Nissan: in arrivo le prima 400 colonnine per la ricarica rapida

Consentiranno di creare in Europa "corridoi a emissioni zero" che ridurranno i problemi d'autonomia ai proprietari di auto elettriche

10 aprile 2012 - 8:00

Un esercito marcia alla volta dell'Europa. Nessuna paura, è un esercito pacifico, costituito dalle 400 colonnine Quick Charger per la ricarica delle auto elettriche il cui arrivo è stato annunciato in questi giorni da Nissan. Il passo successivo sarà la loro installazione in punti chiave delle strade europee. Per esempio, la tratta Parigi-Amsterdam, di circa 500 km, percorrendo la quale chi guida un'auto elettrica vedrà ridursi drasticamente i problemi costituiti dall'autonomia non elevata che offrono i modelli a batteria oggi in commercio.

CI VUOLE IL “CHADEMO” – Le colonnine in questione sono di nuovo tipo, a 400 volt in corrente continua, e permetteranno la ricarica rapida. Nissan dichiara che in 30 minuti sarà possibile ricaricare la sua Leaf (o qualsiasi altro veicolo compatibile con l'interfaccia standard CHAdeMO) consentendo di raggiungere in questo intervallo di tempo l'80% della capacità massima delle batterie. Le nuove stazioni di ricarica, certificate CE e TüV in tutti i Paesi dell'Unione, sono state sviluppate da Nissan in base a tecnologie coperte da brevetto.

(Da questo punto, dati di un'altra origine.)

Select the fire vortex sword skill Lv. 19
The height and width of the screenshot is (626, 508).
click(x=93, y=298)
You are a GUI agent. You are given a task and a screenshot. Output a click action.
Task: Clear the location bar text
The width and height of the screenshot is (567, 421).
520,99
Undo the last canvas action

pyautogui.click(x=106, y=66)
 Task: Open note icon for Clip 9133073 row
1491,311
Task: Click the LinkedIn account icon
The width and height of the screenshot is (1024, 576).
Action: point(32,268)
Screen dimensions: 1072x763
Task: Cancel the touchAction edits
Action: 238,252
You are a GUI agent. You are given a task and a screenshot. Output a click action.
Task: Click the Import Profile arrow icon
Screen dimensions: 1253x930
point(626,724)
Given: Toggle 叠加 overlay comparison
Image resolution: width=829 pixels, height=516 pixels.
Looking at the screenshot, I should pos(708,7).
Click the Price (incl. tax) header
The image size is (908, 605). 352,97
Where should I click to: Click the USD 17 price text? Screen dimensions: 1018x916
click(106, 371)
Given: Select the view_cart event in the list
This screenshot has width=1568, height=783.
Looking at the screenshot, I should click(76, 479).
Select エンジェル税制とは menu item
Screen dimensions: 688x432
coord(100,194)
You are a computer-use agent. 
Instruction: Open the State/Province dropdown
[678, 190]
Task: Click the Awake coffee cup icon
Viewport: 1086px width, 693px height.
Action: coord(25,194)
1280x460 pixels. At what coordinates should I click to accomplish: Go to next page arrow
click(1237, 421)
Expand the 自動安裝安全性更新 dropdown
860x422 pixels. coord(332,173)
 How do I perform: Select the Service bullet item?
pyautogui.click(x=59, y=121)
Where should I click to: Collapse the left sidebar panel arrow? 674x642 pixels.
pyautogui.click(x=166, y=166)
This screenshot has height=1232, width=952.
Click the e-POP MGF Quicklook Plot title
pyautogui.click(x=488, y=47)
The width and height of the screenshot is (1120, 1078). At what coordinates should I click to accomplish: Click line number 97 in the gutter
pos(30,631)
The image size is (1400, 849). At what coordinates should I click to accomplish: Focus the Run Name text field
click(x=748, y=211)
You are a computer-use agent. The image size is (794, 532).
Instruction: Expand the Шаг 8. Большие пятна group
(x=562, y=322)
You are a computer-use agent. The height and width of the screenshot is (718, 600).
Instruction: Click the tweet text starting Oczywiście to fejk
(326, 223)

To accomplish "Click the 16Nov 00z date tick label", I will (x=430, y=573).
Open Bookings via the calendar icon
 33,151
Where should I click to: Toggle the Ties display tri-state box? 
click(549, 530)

LE PRIME SARANNO GRATUITE – L'idea intorno alla quale sta lavorando Nissan è di aprire quelli che la casa nipponica definisce “corridoi a emissioni zero” dove saranno installate, nell'arco di due anni, migliaia di nuove stazioni Quick Charger a opera di aziende partner con la quale sono e saranno stipulati accordi commerciali. Nissan ha dichiarato di voler fornire a titolo gratuito le prime unità, senza però specificare quante, allo scopo di incentivare la creazione delle reti di ricarica nazionali. Le nuove colonnine Quinck Charger, afferma la casa, hanno dimezzato le dimensioni e i costi rispetto a quelle per la ricarica rapida della generezione precedente: il loro prezzo è inferiore ai 10mila euro.

VOGLIONO ABBATTERE LE BARRIERE – In occasione dell'arrivo della prima 400 colonnine Quick Charger, Paul Willcox, vicepresident vendite e marketing di Nissan Europe ha dichiarato: “Questo è il primo passo verso la creazione di una rete europea di ricarica rapida che metterà i veicoli elettrici alla portata della maggioranza delle persone. Le colonnine sono compatibili anche con il sistema di ricarica rapida in corrente alternata da 43 kW dell'alleata Renault, in vista di una futura espansione. Vogliamo abbattere le barriere che i clienti percepiscono come ostacoli all'acquisto di un veicolo elettrico senza aspettare che altri lo facciano per noi”.

PIÙ CHIAREZZA SULLA DURATA DELLE BATTERIE – Va tuttavia sottolineato che le case automobilistiche non hanno ancora fornito, in generale, informazioni dettagliate su quanto il ciclo di ricarica rapida delle batterie al litio (cioè, quelle oggi più utilizzate per la trazione dei veicoli elettrici) influisca sulla durata delle batterie stesse. In genere, si assume che più elevata è l'intensità di corrente, più rapida è la ricarica, ma minore è la durata delle batterie. Uno dei settori nei quali le industrie stanno lavorando è proprio quello che prevede la produzione di batterie che accettino la ricarica rapida senza penalizzazioni in termini di durata. Si tratta di un aspetto importante per le vetture, per esempio la Nissan Leaf, dove le batterie sono di proprietà dell'acquirente (e non in leasing come può avvenire con le vetture elettriche della gamma Renault), che quindi sarà chiamato a sostenere i costi della loro sostituzione una volta scaduta la garanzia.